Estabelece ainda que o nascituro tenha direitos patrimoniais, como o de herança, da mesma forma como os filhos já nascidos; tal direito, evidentemente, só se concretiza se ele vier, de fato, a nascer. Também assegura que o nascituro não deve ser maltratado, negligenciado, explorado como se fosse uma “coisa”, até para fins econômicos, nem pode ser vítima de crueldade, ou qualquer forma de violência.
Também prevê que haja políticas sociais para que o nascituro encontre condições favoráveis para o seu desenvolvimento integral. Não parece pretensão exagerada para uma sociedade de humanos, com sensibilidade e sentimentos humanos, assegurar às crianças não nascidas esses direitos e essa justa consideração… É difícil compreender que possa alguém ser contrário. O Projeto de Lei pode ser melhorado e poderá sofrer alterações no longo percurso que ainda deve enfrentar. É uma pena que não se aprove logo algo tão salutar!
Mas o Estatuto do Nascituro, apesar de ser, certamente, bom e de efeitos civilizatórios relevantes, sofre forte oposição, sobretudo porque ele acabaria sendo uma barreira contra a liberação cada vez mais ampla do aborto; por isso, ele enfrenta a forte oposição dos grupos militantes em favor do aborto; geralmente, o argumento é que o direito do nascituro diminuiria o direito da mulher. É bastante estranho e cínico jogar o filho contra a mãe, ou a mãe contra o filho… Ao proteger o nascituro, a lei, de fato, também está valorizando a mulher que gera o filho.

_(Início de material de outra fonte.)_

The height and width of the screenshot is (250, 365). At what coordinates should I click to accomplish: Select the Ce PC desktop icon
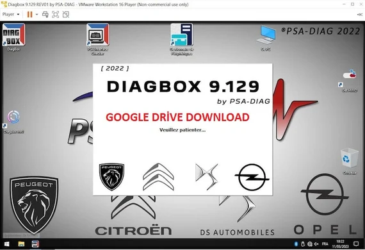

A questão crucial continua sendo a do início da vida humana: quando começa a existir um novo ser humano? A posição da Igreja, que está em concordância com a ciência e a mais elementar constatação da lógica e do bom senso, é esta: a fecundação do óvulo por um espermatozoide e o consequente início da multiplicação das células constituem o início da existência de um novo ser humano. A partir desse momento, passa a existir um novo sujeito de direitos, que precisam ser devidamente assegurados pelo Estado. São direitos próprios à condição do ser humano na fase do seu desenvolvimento pré-natal.
É falacioso argumentar que uma lei favorável aos direitos do nascituro seria prejudicial para os direitos da mulher. Ninguém é obrigado a gerar um filho; mas a partir do momento em que isso acontece, o novo ser humano tem dignidade e direitos a serem respeitados. A dignidade e os direitos da mulher também precisam ser assegurados, de maneira própria e adequada; mas seria chocante se isso fosse feito mediante a negação da proteção à dignidade e aos direitos do filho ainda não nascido.